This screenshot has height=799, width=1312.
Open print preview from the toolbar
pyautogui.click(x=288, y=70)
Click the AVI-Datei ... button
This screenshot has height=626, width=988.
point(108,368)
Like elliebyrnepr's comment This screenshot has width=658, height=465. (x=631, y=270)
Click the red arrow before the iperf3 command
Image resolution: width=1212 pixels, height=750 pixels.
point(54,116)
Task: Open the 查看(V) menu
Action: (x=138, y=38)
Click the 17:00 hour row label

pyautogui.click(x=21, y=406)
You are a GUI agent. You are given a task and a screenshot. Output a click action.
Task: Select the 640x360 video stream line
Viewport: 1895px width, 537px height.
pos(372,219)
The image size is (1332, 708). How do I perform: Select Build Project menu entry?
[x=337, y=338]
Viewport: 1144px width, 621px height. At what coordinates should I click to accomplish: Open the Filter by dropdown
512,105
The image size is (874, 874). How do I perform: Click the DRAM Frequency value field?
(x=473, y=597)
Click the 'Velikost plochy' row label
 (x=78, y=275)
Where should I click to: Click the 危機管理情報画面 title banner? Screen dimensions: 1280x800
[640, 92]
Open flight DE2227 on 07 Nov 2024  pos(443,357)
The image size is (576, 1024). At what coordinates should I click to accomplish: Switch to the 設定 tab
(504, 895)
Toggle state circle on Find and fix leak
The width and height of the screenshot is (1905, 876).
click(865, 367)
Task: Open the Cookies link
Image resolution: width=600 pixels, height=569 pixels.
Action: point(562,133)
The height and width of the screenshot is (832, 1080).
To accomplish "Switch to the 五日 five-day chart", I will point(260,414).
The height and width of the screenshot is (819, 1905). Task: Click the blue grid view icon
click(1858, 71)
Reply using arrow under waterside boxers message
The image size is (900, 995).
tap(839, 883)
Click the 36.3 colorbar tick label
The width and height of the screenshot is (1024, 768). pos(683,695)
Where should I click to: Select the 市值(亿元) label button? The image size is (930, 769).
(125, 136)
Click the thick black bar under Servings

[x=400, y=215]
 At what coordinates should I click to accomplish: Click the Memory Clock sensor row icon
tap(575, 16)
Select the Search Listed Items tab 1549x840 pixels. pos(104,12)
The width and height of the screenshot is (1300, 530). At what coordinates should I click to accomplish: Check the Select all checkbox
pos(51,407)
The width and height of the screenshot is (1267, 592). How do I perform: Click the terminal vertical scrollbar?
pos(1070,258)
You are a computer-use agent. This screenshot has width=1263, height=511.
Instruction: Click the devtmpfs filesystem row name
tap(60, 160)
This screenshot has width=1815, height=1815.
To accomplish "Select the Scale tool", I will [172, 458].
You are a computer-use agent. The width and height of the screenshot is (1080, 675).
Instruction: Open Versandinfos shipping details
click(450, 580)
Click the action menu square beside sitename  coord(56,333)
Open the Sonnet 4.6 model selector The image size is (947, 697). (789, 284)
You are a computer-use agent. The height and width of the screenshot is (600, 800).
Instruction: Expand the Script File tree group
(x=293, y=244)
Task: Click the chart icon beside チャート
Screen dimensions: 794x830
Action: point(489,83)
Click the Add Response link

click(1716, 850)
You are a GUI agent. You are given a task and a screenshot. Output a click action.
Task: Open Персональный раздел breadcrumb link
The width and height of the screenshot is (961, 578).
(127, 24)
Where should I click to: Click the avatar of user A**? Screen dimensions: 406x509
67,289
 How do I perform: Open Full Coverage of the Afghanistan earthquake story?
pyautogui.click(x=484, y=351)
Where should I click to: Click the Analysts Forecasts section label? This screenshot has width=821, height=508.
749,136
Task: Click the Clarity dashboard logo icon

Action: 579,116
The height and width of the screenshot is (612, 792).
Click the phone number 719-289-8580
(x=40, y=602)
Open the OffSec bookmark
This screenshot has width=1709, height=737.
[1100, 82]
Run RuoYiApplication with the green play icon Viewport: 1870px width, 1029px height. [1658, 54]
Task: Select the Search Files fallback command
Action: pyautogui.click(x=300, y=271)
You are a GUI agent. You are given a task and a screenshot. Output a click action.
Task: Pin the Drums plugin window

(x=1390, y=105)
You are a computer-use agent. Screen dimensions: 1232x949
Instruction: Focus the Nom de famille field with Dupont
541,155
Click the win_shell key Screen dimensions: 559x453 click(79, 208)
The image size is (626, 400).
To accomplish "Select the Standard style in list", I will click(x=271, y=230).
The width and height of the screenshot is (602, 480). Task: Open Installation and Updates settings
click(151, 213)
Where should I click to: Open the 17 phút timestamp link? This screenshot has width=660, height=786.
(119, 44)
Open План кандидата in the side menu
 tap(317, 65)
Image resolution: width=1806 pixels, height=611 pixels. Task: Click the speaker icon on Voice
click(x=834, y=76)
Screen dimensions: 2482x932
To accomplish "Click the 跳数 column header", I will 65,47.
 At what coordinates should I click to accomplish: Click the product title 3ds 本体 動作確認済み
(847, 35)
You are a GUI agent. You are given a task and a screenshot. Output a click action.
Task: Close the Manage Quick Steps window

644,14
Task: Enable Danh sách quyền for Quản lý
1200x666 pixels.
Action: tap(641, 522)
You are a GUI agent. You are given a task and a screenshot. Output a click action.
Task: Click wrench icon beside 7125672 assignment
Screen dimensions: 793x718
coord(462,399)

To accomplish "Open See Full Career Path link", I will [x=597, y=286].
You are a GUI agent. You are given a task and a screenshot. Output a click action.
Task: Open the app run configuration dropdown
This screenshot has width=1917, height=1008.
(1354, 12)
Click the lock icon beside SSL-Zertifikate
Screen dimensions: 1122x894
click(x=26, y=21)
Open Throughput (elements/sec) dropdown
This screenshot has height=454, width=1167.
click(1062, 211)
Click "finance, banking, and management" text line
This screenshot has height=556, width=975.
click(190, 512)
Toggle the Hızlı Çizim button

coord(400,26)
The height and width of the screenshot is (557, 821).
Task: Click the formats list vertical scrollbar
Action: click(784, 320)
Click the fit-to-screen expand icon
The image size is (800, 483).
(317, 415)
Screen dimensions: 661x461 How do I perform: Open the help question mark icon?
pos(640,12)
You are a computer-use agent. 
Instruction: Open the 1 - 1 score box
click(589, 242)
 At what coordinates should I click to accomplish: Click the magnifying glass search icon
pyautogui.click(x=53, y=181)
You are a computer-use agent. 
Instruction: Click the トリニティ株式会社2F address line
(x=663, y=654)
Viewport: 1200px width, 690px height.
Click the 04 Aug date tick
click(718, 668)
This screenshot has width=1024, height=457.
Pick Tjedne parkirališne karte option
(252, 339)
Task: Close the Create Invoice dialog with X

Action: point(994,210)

- - - - -

▶ The problem
Every line of the listing above that contains "computer" is to be copied.

▶ Answer
You are a computer-use agent. This screenshot has width=1263, height=511.
You are a computer-use agent. The width and height of the screenshot is (1080, 675).
You are a computer-use agent. The height and width of the screenshot is (600, 800).
You are a computer-use agent. Screen dimensions: 1232x949
You are a computer-use agent. 
You are a computer-use agent. 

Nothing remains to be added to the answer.